Exercise instructions:
Return exactly the lines from the "Task: Click the gold crown emoji" line through the last line of the entries below. Include no pictures.

══ Data section

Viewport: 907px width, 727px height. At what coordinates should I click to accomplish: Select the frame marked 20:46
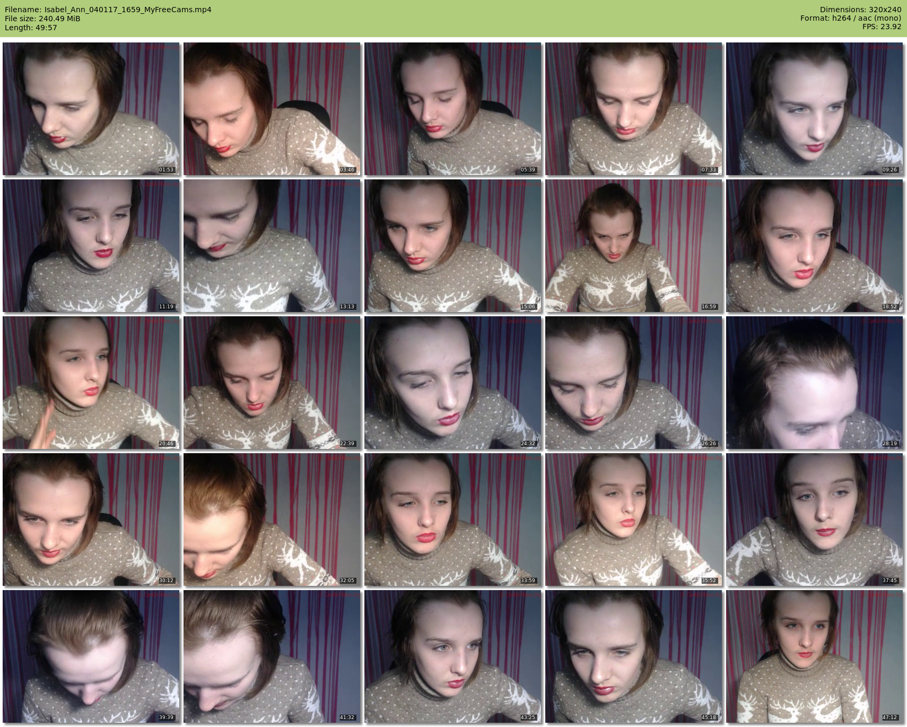click(x=91, y=383)
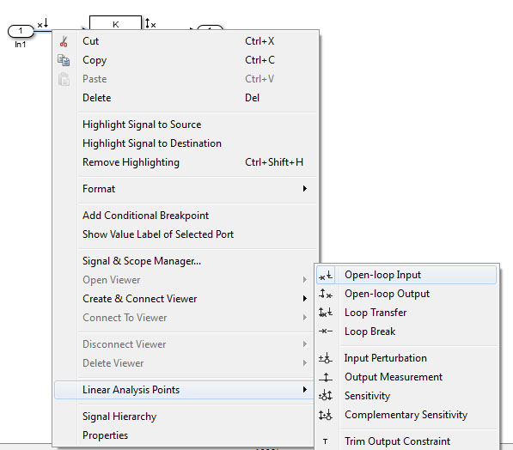
Task: Click the Output Measurement icon
Action: click(x=326, y=377)
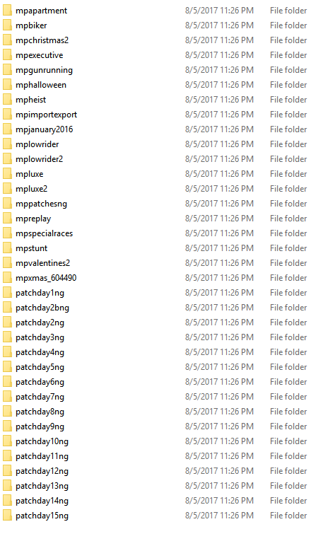335x546 pixels.
Task: Click the mpxmas_604490 folder name
Action: click(46, 278)
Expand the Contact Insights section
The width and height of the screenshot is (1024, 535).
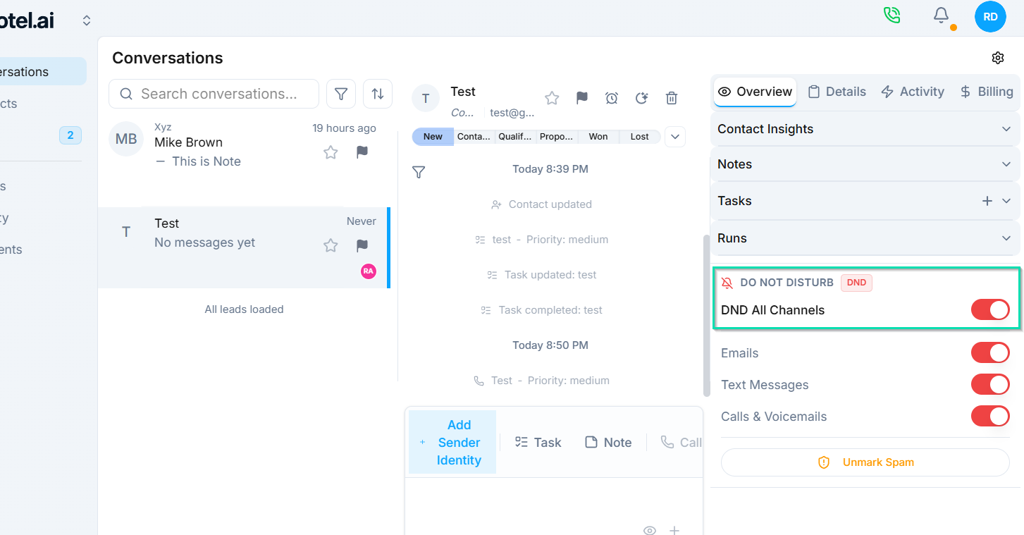coord(865,129)
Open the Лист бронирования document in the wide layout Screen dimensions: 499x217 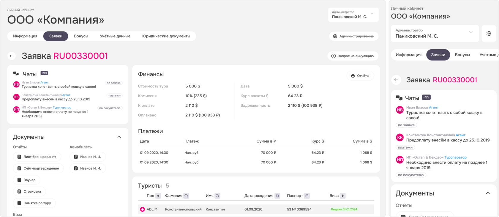(x=37, y=157)
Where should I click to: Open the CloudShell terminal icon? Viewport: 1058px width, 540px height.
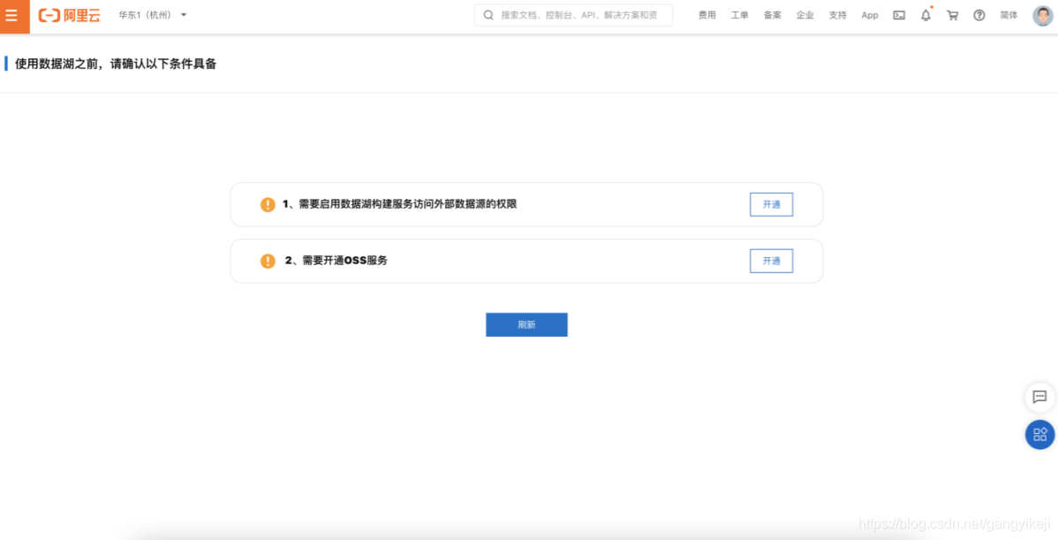898,15
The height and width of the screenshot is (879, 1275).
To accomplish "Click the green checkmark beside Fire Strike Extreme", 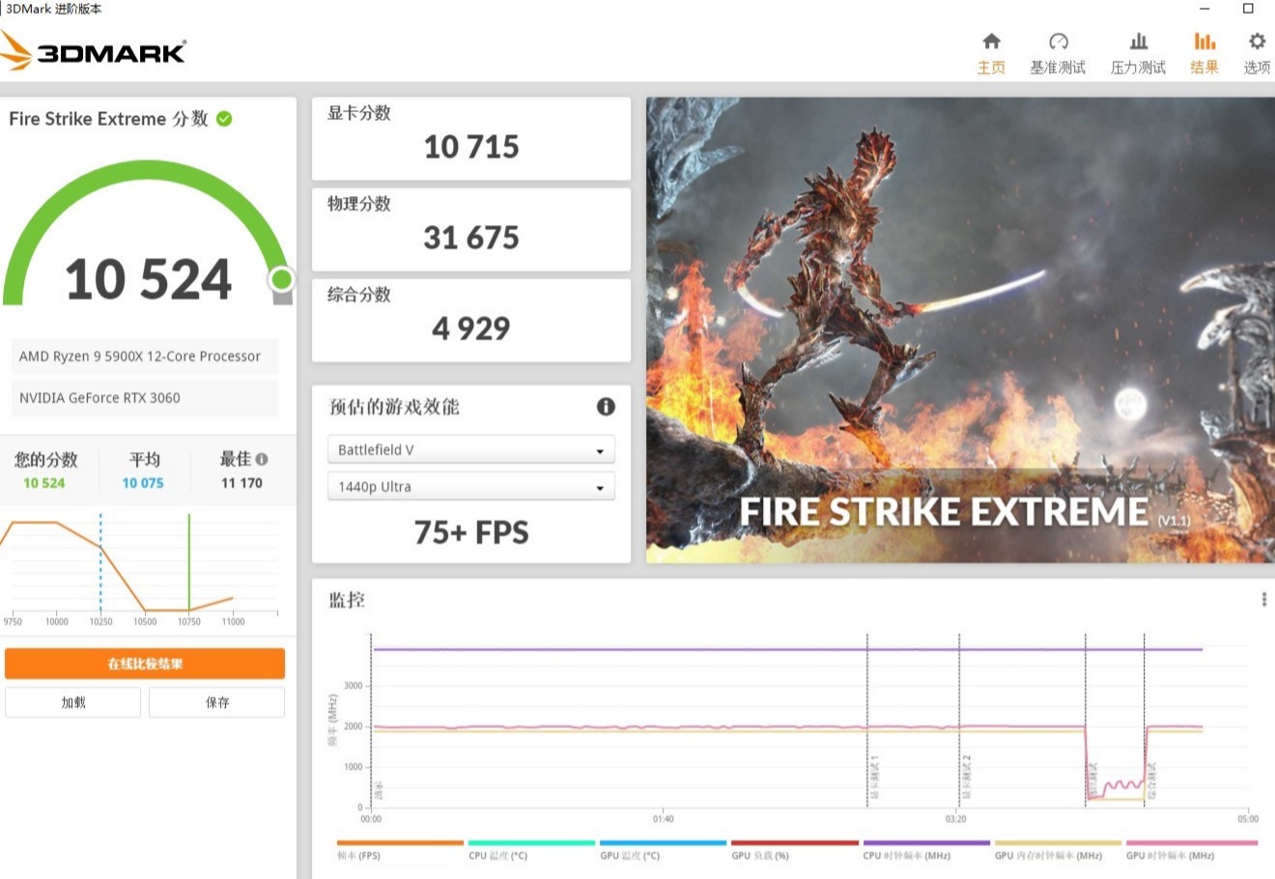I will coord(223,118).

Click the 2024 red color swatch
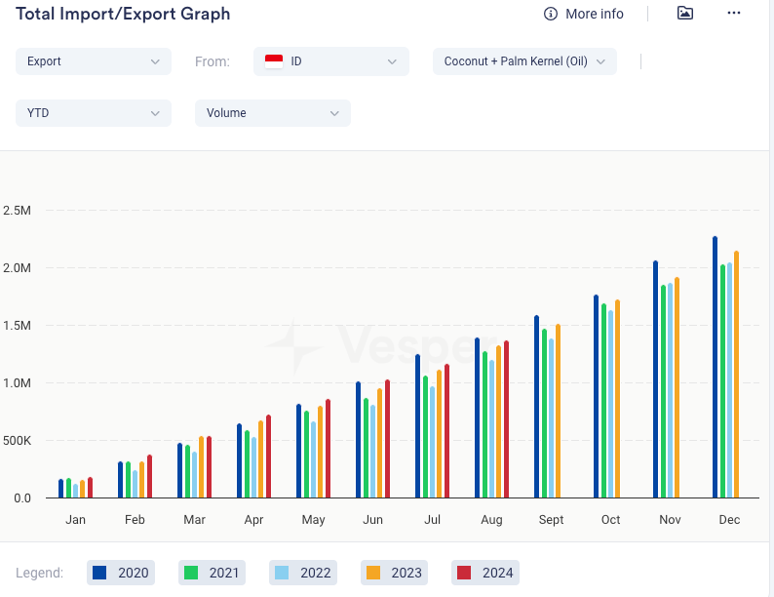point(464,573)
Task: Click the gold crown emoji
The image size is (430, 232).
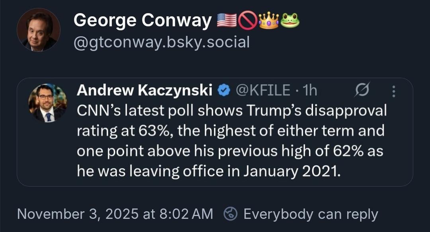Action: click(269, 21)
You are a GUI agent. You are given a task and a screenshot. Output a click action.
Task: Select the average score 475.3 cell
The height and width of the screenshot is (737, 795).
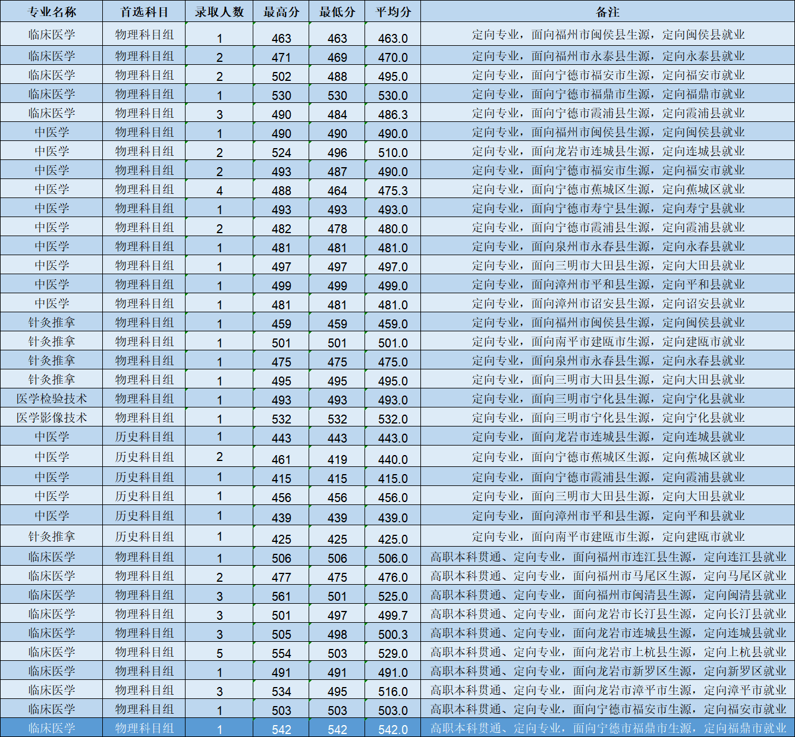[x=393, y=190]
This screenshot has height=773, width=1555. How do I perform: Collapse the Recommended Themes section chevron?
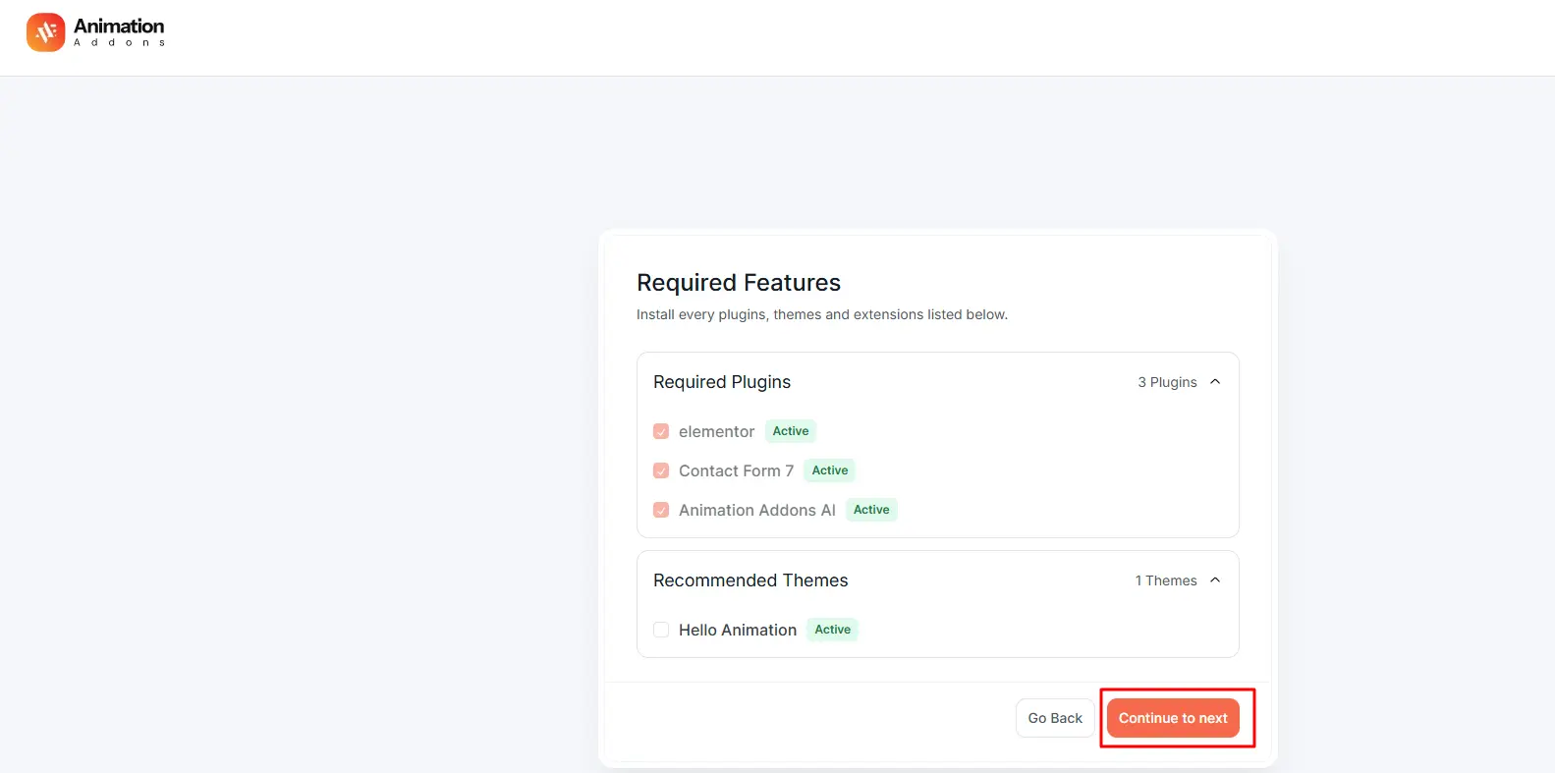click(1215, 580)
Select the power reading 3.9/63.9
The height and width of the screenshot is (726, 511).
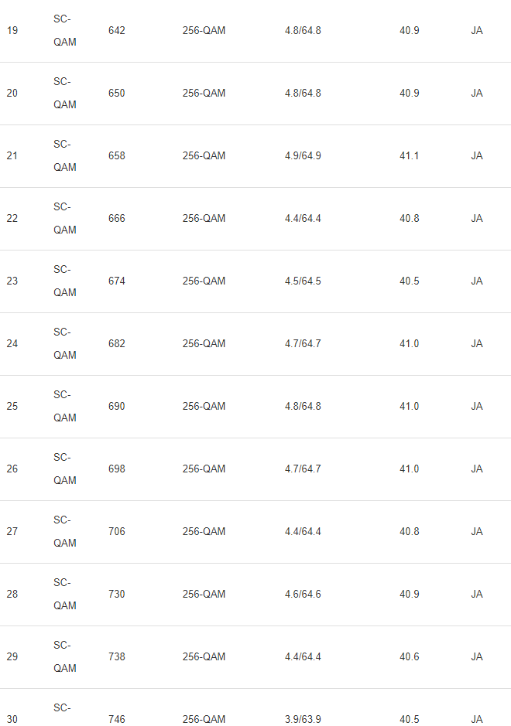click(303, 720)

════

Response box:
Task: Click the gold crown emoji
The image size is (430, 232).
Action: click(269, 21)
You are a GUI agent. You are given a task and a screenshot. Output a click action.
Task: Select the average score 475.3 cell
The height and width of the screenshot is (737, 795).
[x=393, y=190]
This screenshot has height=773, width=1555. How do I perform: Collapse the Recommended Themes section chevron?
click(1215, 580)
Select the power reading 3.9/63.9
The height and width of the screenshot is (726, 511).
click(303, 720)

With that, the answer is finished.